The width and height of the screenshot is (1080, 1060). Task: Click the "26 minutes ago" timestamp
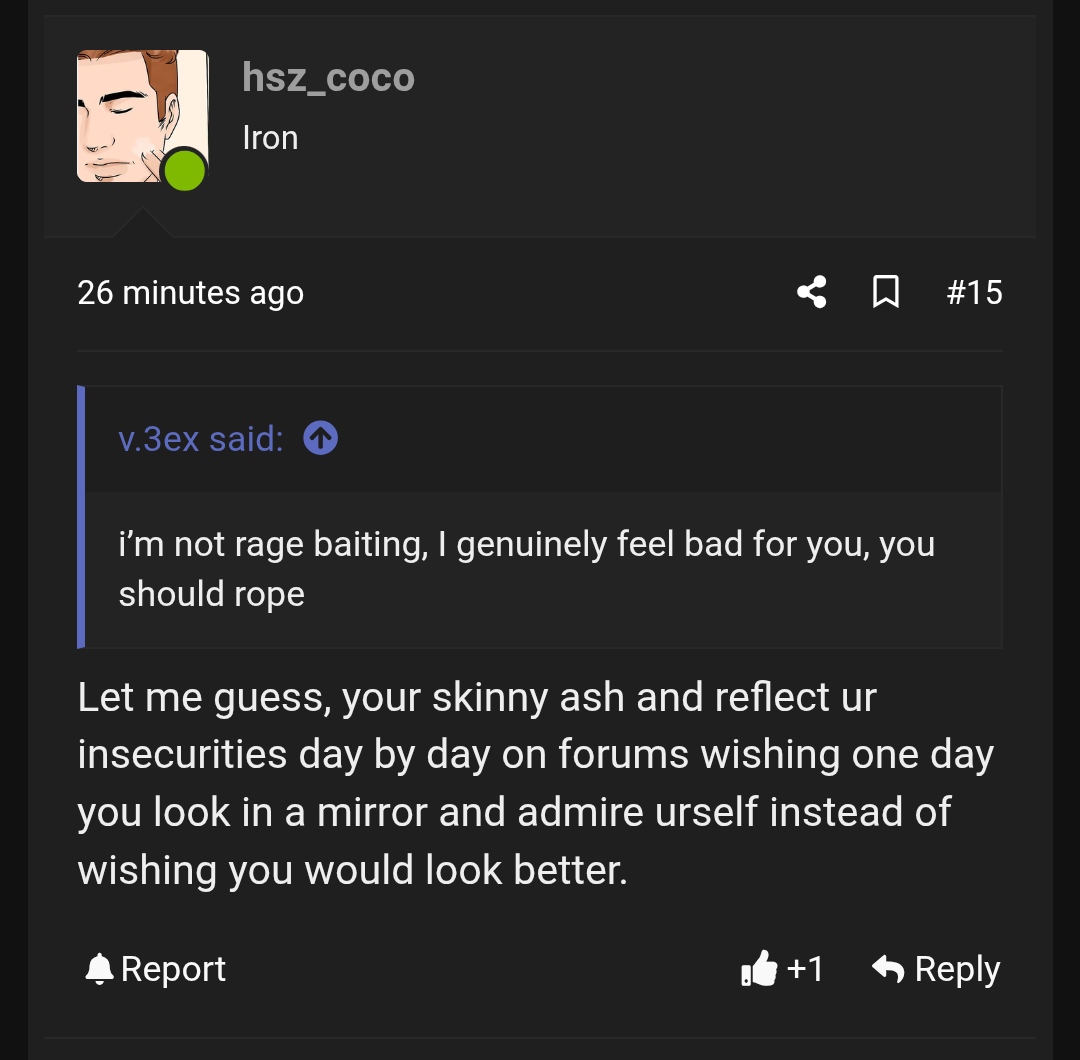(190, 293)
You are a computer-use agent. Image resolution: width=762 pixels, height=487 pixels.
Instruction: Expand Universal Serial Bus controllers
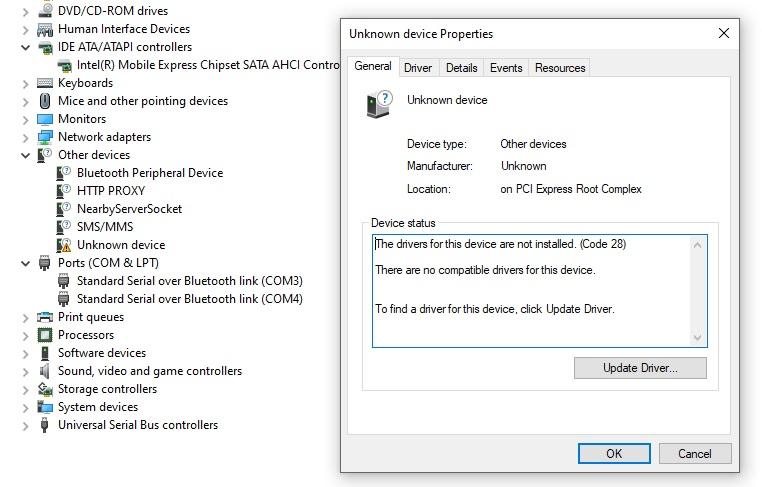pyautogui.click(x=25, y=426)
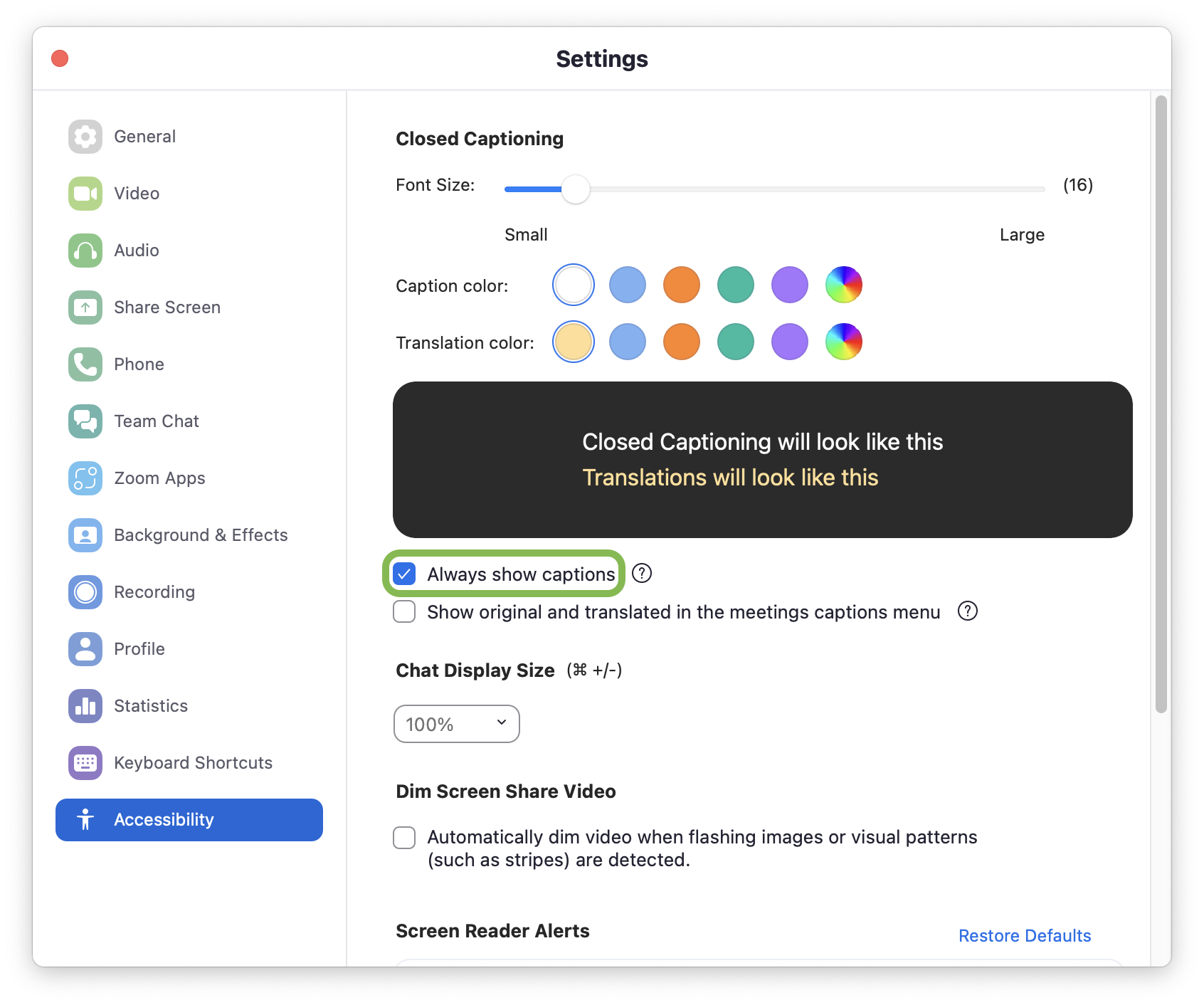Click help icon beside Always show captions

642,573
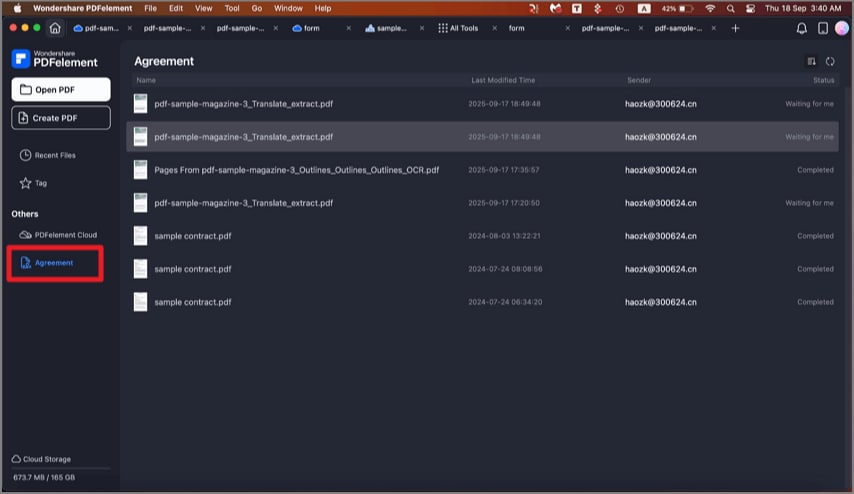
^^^^^^^^
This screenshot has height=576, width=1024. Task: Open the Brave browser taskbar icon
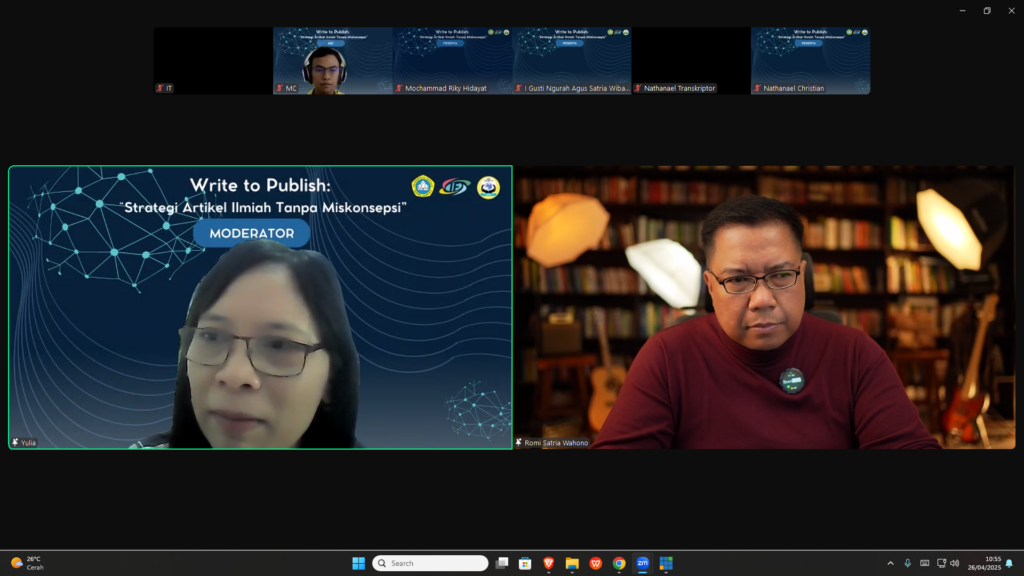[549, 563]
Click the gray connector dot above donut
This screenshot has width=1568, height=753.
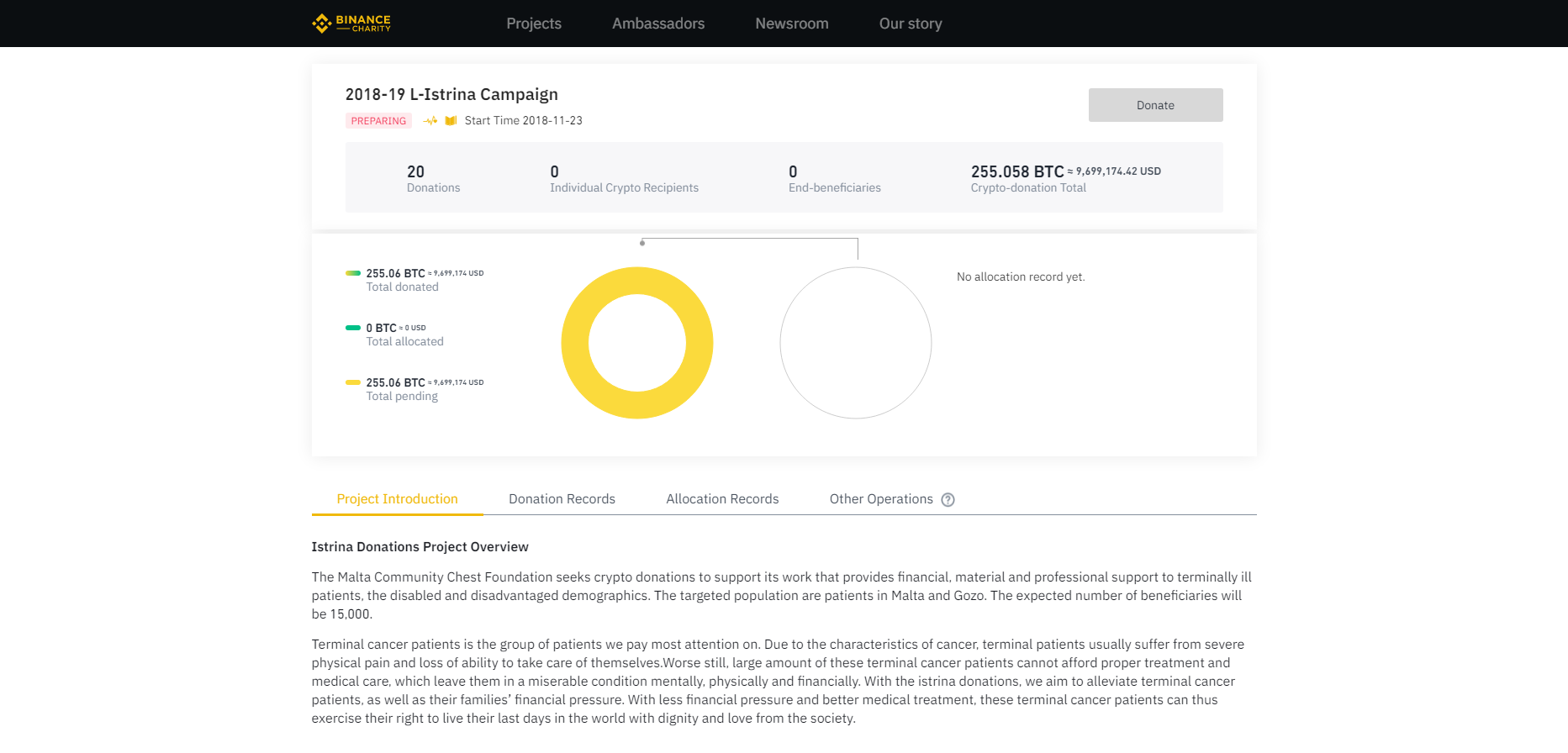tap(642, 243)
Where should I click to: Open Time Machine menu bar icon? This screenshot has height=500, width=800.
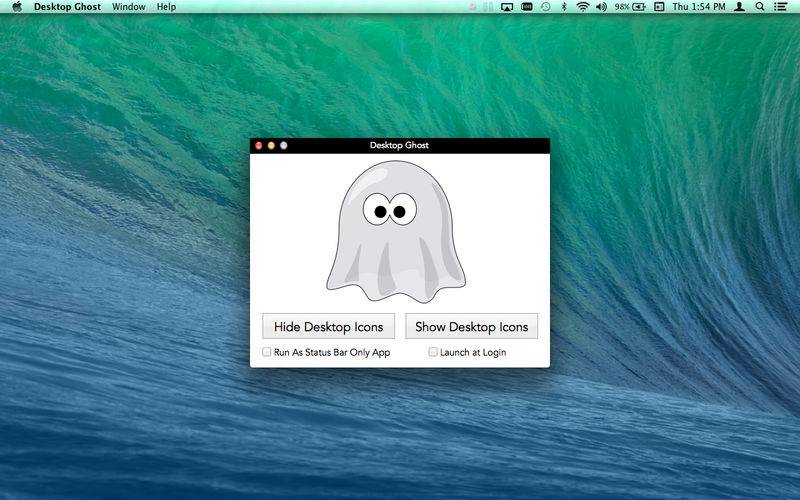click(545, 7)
^^^^^^^^
Brief: Of the records above, print only the lines from the one containing "The width and" through the one containing "You are a computer-use", inclusive and unaltered, leaving out pictures.

Result of the exercise:
The width and height of the screenshot is (1080, 1060). Task: Click the "26 minutes ago" timestamp
(190, 293)
You are a computer-use agent. Image resolution: width=762 pixels, height=487 pixels.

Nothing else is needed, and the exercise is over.